Controlled autologous recellularization and inhibited degeneration of decellularized vascular implants by side-specific coating with stromal cell-derived factor 1α and fibronectin

Optimized biocompatibility is crucial for the durability of cardiovascular implants. Previously, a combined coating with fibronectin and stromal cell-derived factor 1α (SDF1α) has been shown to accelerate the in vivo cellularization of synthetic vascular grafts and to reduce the calcification of biological pulmonary root grafts. In this study, we evaluate the effect of side-specific coating with SDF1α and fibronectin on the in vivo cellularization and degeneration of decellularized rat aortic implants. Aortic arch vascular donor grafts were detergent-decellularized.
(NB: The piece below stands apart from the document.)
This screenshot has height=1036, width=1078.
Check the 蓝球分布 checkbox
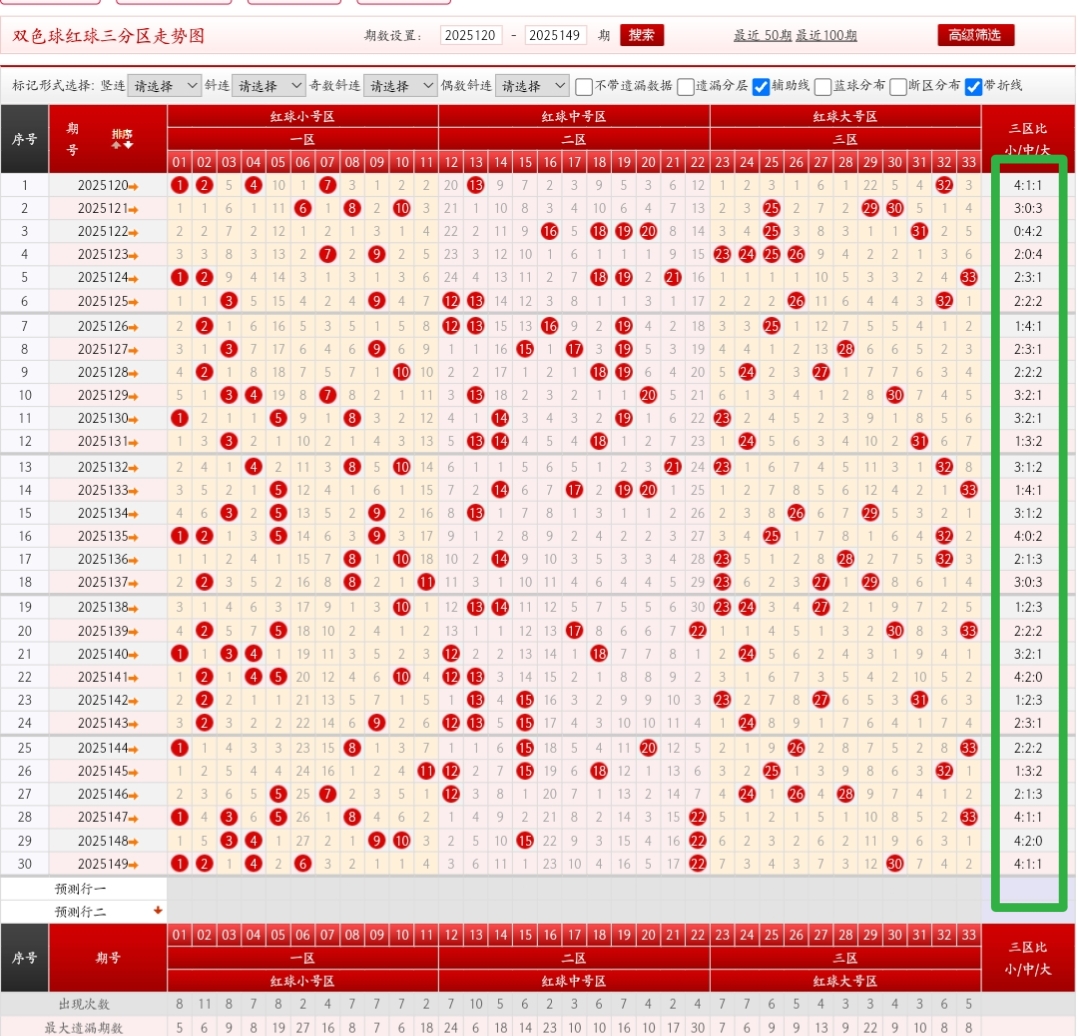823,86
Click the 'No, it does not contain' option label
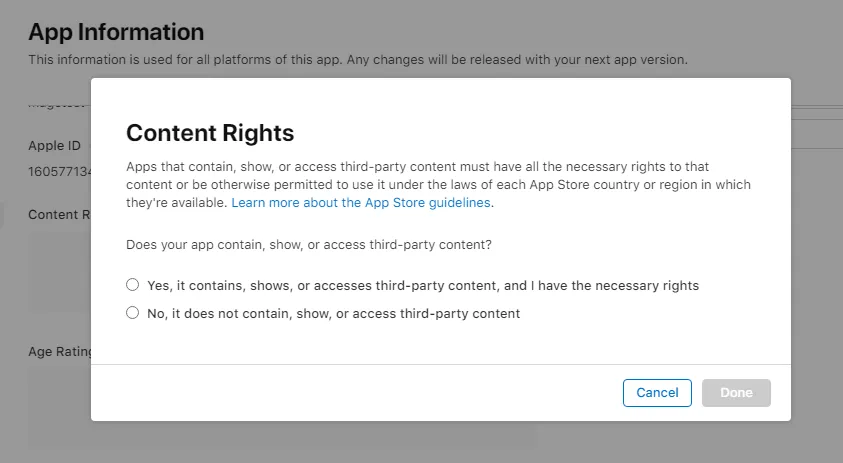This screenshot has width=843, height=463. (333, 314)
The luminal graft surface was coated with SDF1α, while the adventitial surface was coated with fibronectin. SDF1α-coated and uncoated grafts were infrarenally implanted (n=20) in rats and followed up for up to 8 weeks.Cellular intima population was accelerated by luminal SDF1α coating at 2 weeks (92.4 ± 2.95% vs. 61.1 ± 6.51% in controls, p<0.001). SDF1α coating inhibited neo-intimal hyperplasia, resulting in a significantly decreased intima-to-media ratio after 8 weeks (0.62 ± 0.15 vs. 1.35 ± 0.26 in controls, p<0.05). Furthermore, at 8 weeks, media calcification was significantly decreased in the SDF1α group as compared to the control group (area of calcification in proximal arch region 1,092 ± 517 µm2 vs. 11,814 ± 1,883 µm2, p<0.01). Luminal coating with SDF1α promotes early autologous intima recellularization in vivo and attenuates neo-intima hyperplasia as well as calcification of decellularized vascular grafts.